Stored items:
■ ■ ■ ■ ■ ■ ■

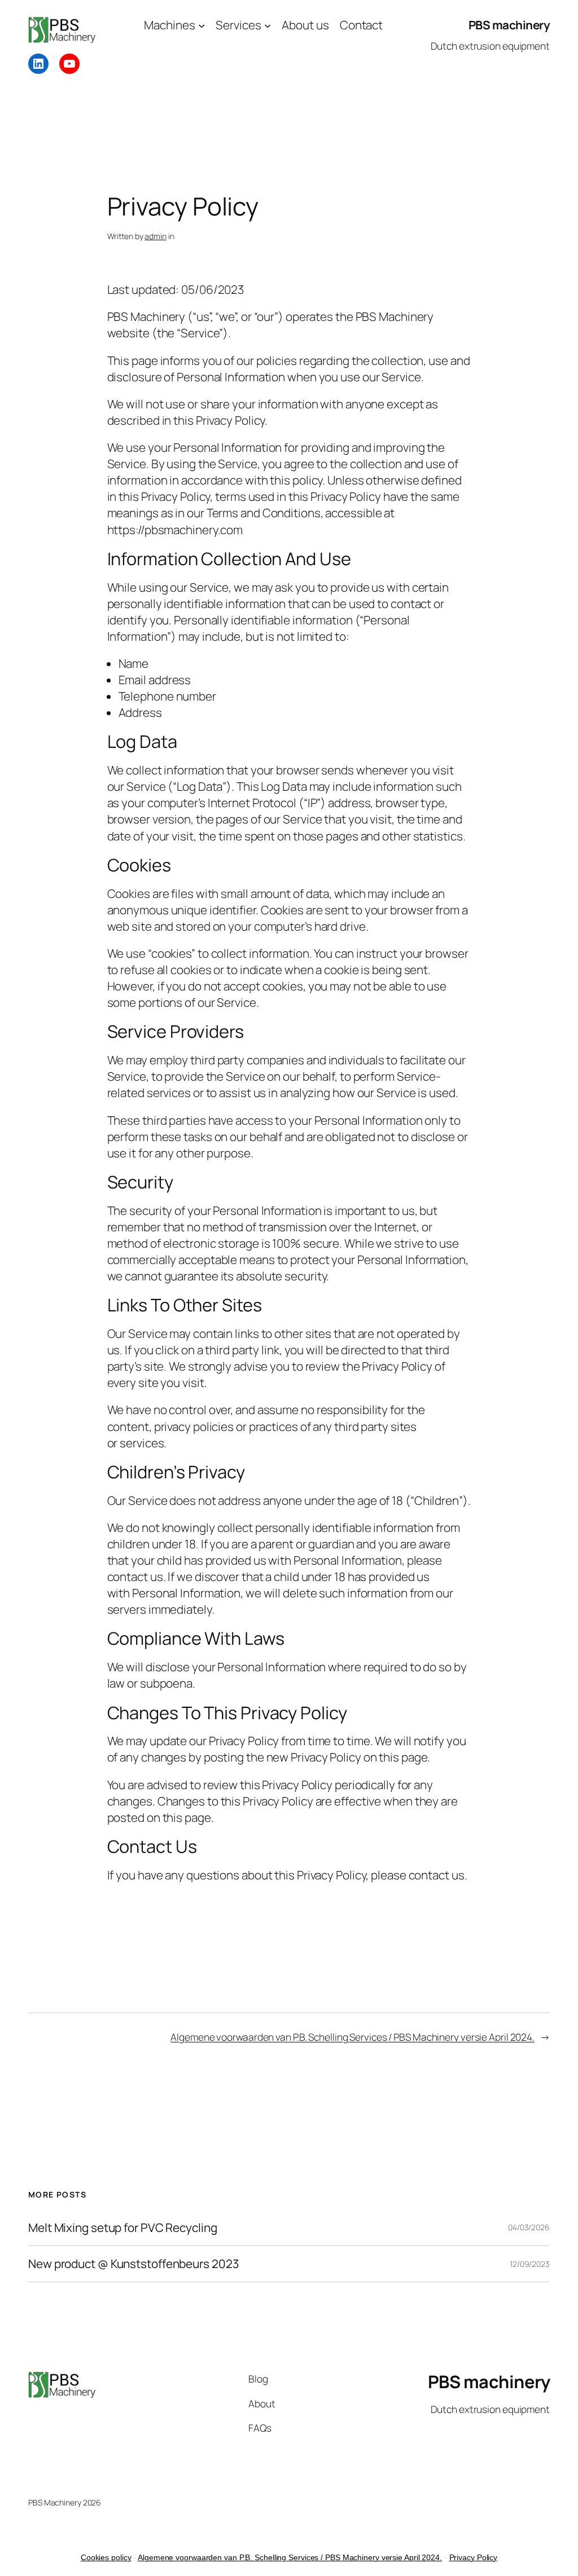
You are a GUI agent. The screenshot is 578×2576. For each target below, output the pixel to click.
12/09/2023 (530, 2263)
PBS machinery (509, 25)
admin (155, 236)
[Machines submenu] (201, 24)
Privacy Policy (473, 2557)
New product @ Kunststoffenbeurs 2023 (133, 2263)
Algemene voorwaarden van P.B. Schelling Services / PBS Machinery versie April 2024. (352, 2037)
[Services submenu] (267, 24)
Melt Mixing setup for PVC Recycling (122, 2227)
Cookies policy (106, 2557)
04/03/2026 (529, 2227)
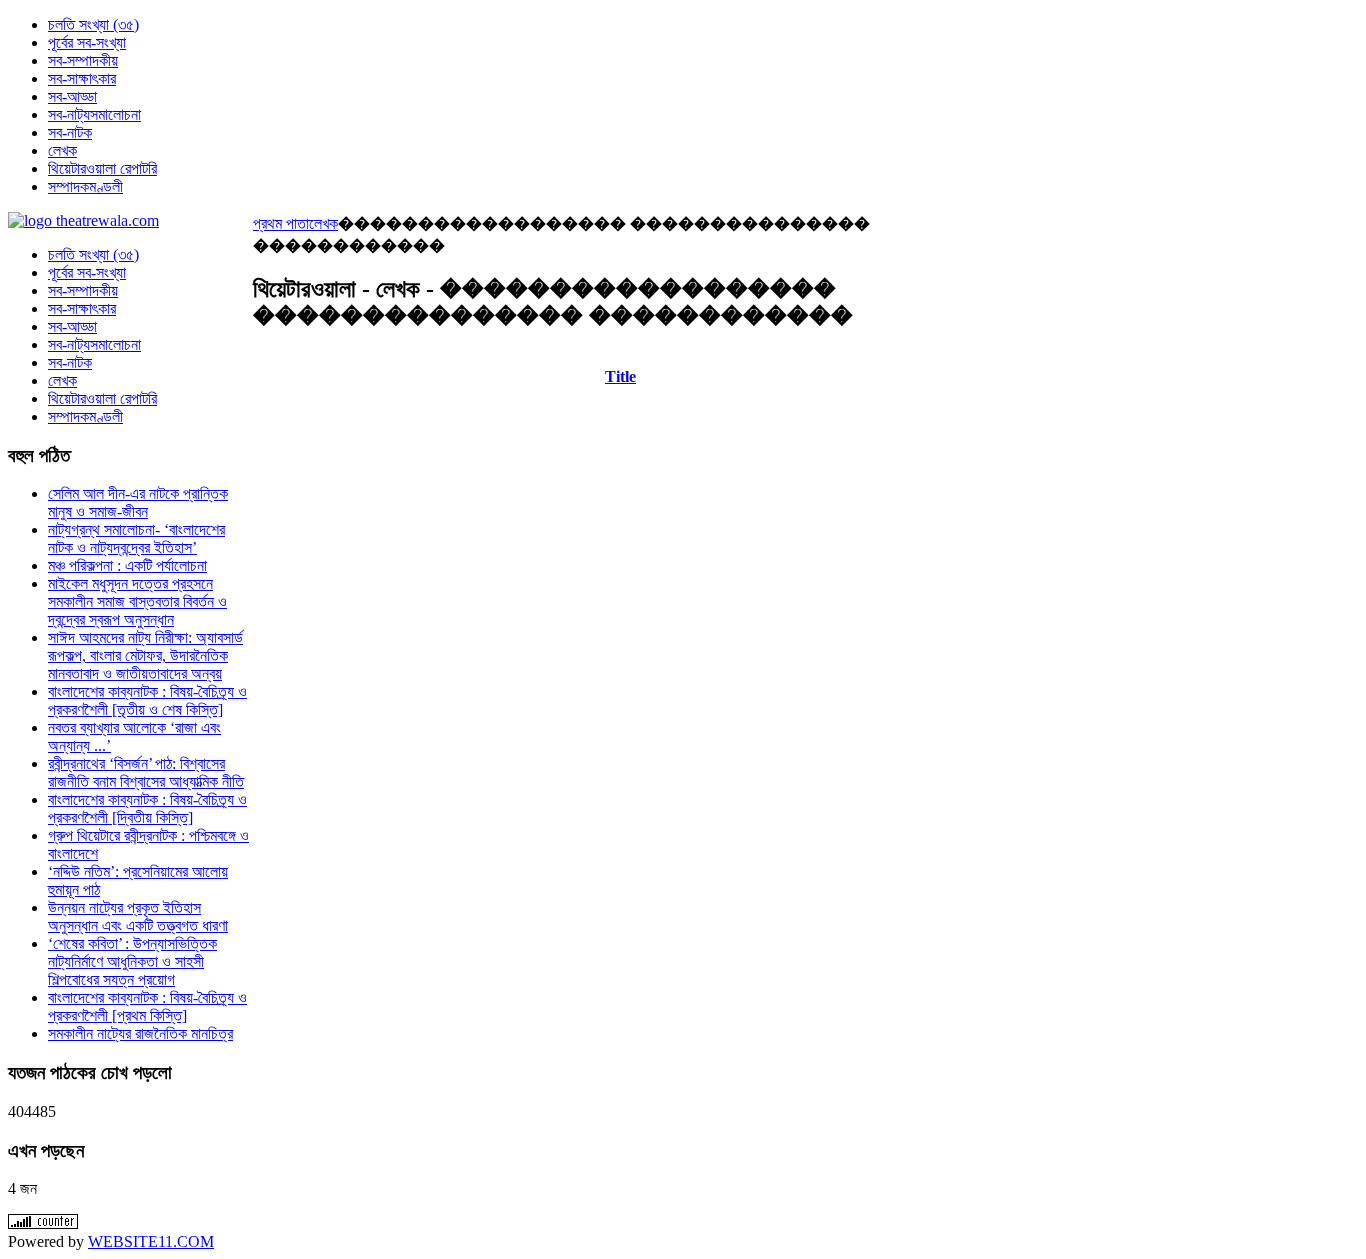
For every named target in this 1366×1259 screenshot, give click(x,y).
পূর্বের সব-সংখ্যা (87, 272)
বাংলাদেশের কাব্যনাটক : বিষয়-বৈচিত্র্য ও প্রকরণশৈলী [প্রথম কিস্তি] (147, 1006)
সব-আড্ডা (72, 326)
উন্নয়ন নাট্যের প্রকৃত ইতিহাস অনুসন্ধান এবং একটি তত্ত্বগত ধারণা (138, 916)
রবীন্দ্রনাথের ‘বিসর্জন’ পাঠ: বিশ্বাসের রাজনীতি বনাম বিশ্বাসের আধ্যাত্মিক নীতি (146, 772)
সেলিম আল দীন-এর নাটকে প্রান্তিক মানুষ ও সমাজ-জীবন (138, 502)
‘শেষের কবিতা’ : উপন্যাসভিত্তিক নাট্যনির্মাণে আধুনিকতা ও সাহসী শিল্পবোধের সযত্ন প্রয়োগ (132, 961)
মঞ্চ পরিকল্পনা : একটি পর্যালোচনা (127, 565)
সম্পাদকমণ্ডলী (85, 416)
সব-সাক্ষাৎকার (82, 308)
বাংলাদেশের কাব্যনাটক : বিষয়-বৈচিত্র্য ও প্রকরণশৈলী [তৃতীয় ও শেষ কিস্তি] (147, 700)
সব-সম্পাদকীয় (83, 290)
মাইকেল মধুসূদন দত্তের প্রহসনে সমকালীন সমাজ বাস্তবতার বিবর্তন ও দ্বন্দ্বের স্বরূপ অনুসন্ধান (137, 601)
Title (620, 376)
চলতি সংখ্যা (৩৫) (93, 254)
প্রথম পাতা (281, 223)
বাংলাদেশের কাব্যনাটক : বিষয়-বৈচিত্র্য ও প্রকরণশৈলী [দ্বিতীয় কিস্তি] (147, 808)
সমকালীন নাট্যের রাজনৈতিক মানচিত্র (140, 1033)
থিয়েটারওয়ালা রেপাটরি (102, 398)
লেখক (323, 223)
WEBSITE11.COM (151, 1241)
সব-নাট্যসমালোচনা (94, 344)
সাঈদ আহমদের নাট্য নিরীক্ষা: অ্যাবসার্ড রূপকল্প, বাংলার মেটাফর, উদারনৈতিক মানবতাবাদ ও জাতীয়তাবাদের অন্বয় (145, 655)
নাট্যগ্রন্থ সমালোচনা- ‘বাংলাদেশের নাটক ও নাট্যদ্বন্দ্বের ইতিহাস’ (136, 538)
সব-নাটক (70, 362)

■ ■ ■ ■ ■ ■ ■

What is the number of lines in the entries above that include the word "Services"? Answer with that number alone.

2